# Teamspeak Server online ?!



## JSchreiber (7. Oktober 2004)

Also .. ich hab mich ja hier schon belesen und dachte auch die Lösung gefunden zu haben .. aber es will einfach nicht funktionieren .

Ich habe auf einem lokalen Rechner einen Teamspeak Server aufgesetzt und lasse mir über No-ip.com auch eine extern erreichbare ip zuweisen..

nun möchte ich per php angezeigt bekommen, ob dieser server online ist oder nicht.

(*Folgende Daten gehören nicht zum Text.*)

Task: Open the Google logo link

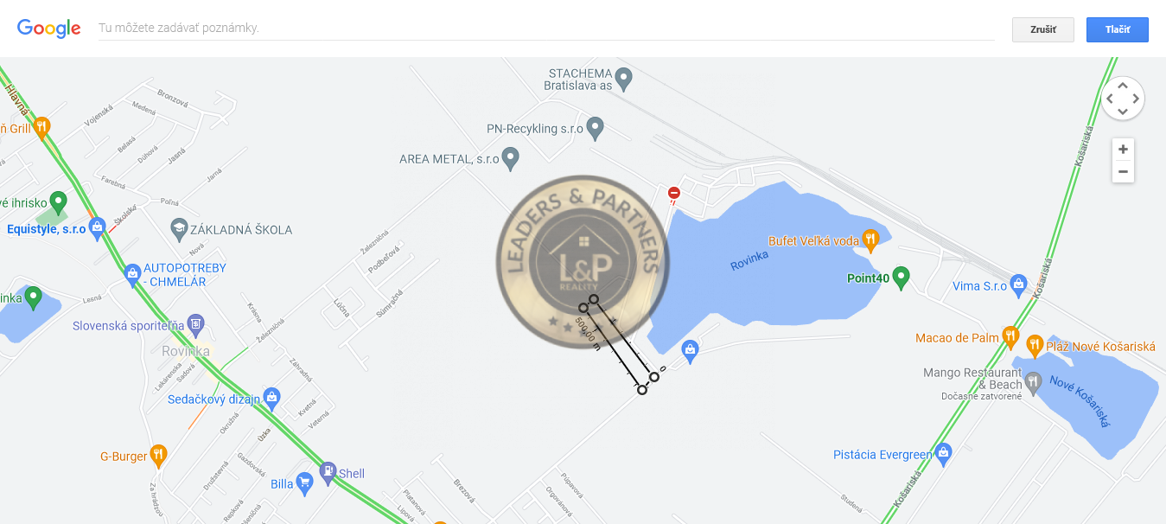Action: point(49,29)
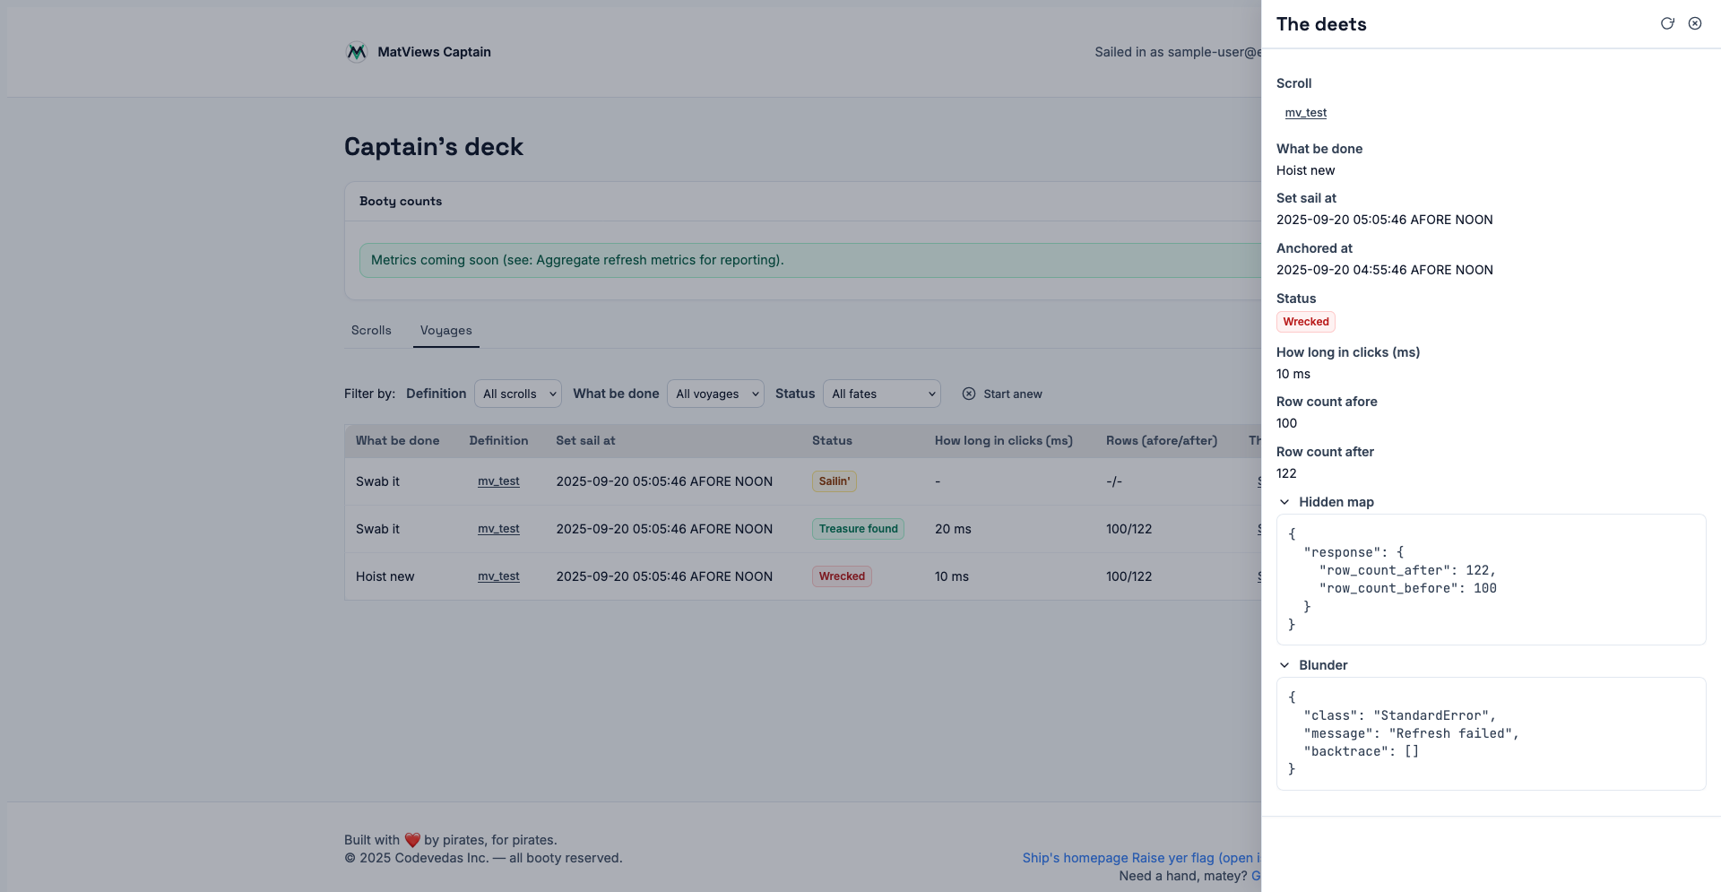The width and height of the screenshot is (1721, 892).
Task: Click the Wrecked status badge in table
Action: pyautogui.click(x=842, y=576)
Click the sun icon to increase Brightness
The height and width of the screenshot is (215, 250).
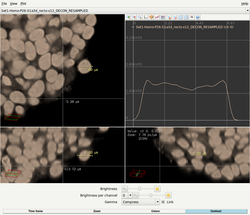tap(157, 189)

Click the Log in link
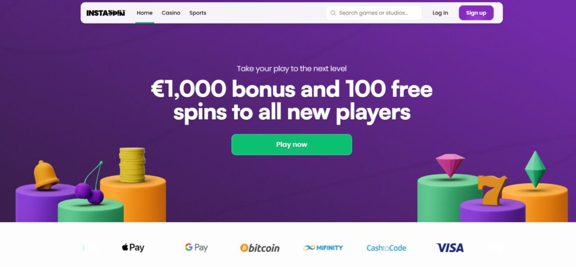pos(440,13)
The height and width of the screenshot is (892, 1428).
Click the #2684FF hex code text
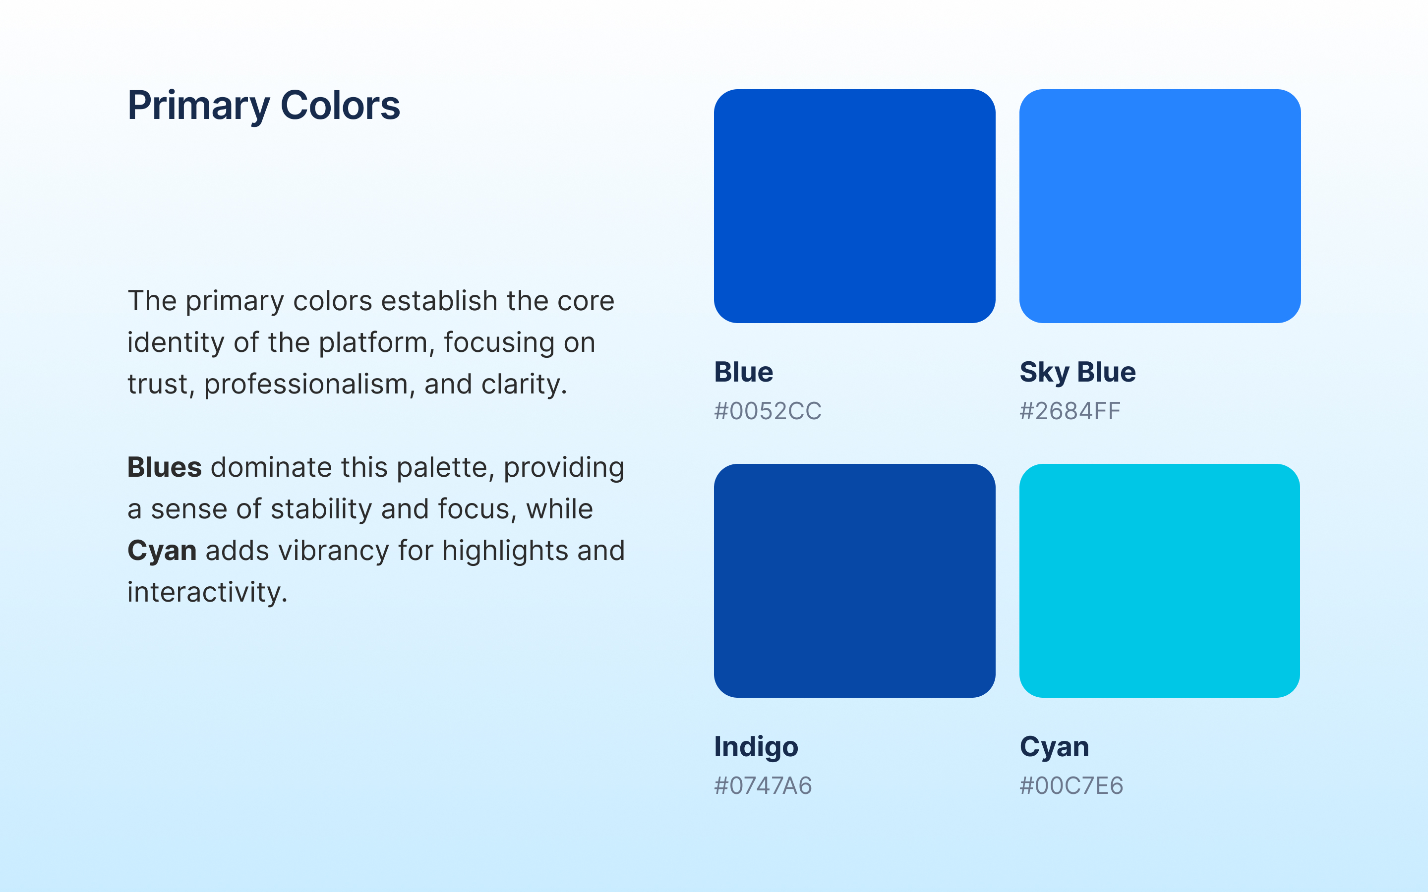tap(1070, 411)
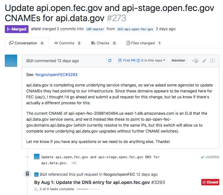Click the report comment icon
The image size is (223, 195).
pyautogui.click(x=213, y=60)
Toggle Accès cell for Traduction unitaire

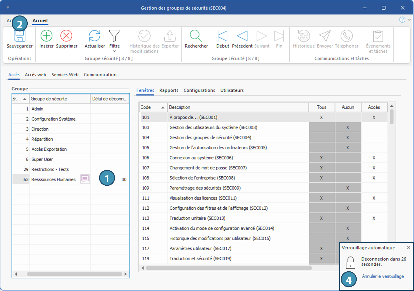pyautogui.click(x=374, y=218)
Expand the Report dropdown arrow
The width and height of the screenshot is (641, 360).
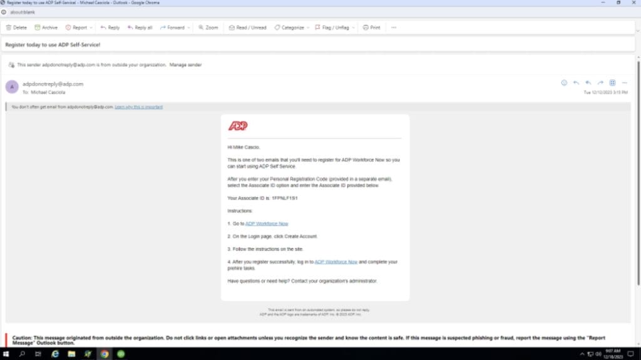click(x=91, y=28)
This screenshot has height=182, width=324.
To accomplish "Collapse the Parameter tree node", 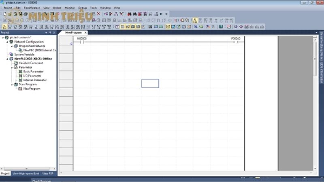I will (12, 67).
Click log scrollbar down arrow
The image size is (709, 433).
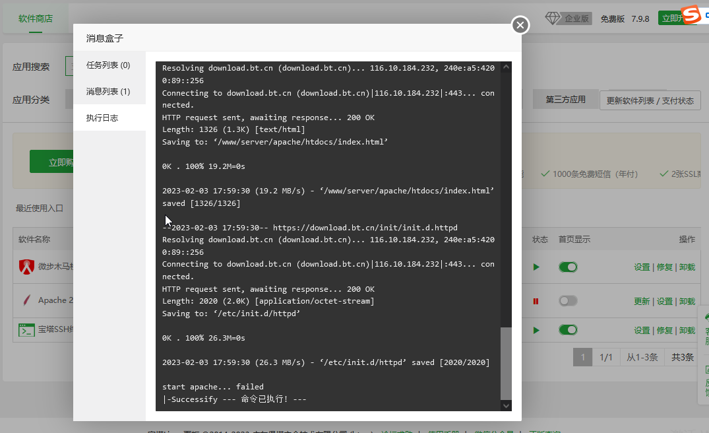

Aber es will einfach nicht funktionieren. Kann mir das jemand erklären ?!

Gruß

Jörn

Hier eine *funktionierende* Abfrage für meinen FTP- Server und die
*nicht funktionierende* Abfrage des Teamspeak Servers.



```
$ftp1 = fsockopen('meinftpserver.no-ip.com',21,&$errno,&$errstr,2);

$teamspeak = fsockopen('meinteamspeakserver.no-ip.com', 51234, &$errno, &$errstr,2);
```


----------



## JSchreiber (7. Oktober 2004)

Habs geschafft !

Hab 1. die Leerschritte entfernt .. 
und 2. den Port 14534 verwendet ...


----------



## fragilis (12. Februar 2009)

Hallo

Ich habe das selbe Problem, die Zeitle mit dem fsockopen gefällt mir gut, aber wo muss ich das ding reinsetzen?

Ich benutze einen Server Privat mit CENTOS 5, Website ist in ILCH-Clanscript mit entsprechendem Viewer-Modul

Besten Dank für eine hoffentlich rasche Antwort 

Markus


----------